The Minister of State was invited to the Monaco Press club this week. It was an opportunity for Serge Telle to discuss the negotiations with the European Union.
Serge Telle is someone who takes his time to exchange, explain and listen, not confusing communication with information. The former diplomat, notably France’s first ambassador to Monaco, The Minister of State since the beginning of the year, has mastered the art of rhetoric. At the Yacht Club, he met the members of the Monaco Press club to discuss the negotiations between the Principality and the European Union. He sees Europe as an opportunity. He answered questions from journalists and explained the stakes and prospects for Monaco.

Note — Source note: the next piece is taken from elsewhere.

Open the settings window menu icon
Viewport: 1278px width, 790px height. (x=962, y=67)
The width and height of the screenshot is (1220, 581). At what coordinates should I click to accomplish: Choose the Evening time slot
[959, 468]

– Europe is an issue for Monaco. Is there a priority?
– There are many … We are basically a European country. And at the same time, we must remain who we are. With agreements between the Principality and the EU, Monaco would gain in sovereignty. Some argue that Monaco may be crushed by the EU’s steamroller. Europe will allow us to have access to the internal market. Today, our companies are struggling to export our products. The pharmaceutical company Asepta Akiléine, for example, one of the jewels of the Monegasque economy, must have SARL in Beausoleil (France) to export its products. Or for example, students of Monegasque nationality cannot take Erasmus programs.
– Why negotiate with the EU now?
– There were 130 agreements with France that protected Monaco. But France has no bargaining power in a number of sectors. So we need to deal with Europe directly. And we will do it. Negotiations are continuing.
– What about national priority?
– It will be respected.
– How to negotiate with a heavy-weight such as the EU?
– It’s a little like David and Goliath. And you know who wins the fight. We know exactly where we want to go. There is, on the European side, a real will to have this European geographical space assembled. They wish it. And we want it too.
– The ideal deal?
– Allow Monegasques to settle wherever they want in Europe. Same for the circulation of products.
– Does the freedom of residency for Monegasques also correspond to the possibility of EU nationals settling in Monaco?
– We are not going to have hordes of Monegasques wanting to settle in the EU. And we cannot accommodate hordes of Europeans. With 7,000 people of Monegasque nationality, we do not have all the skills. That is why Monaco has always been open to the world. But we will ensure that there is always a mechanism of prior authorization to settle in the territory. It will be according to our needs. It is a rule that will work with exceptions.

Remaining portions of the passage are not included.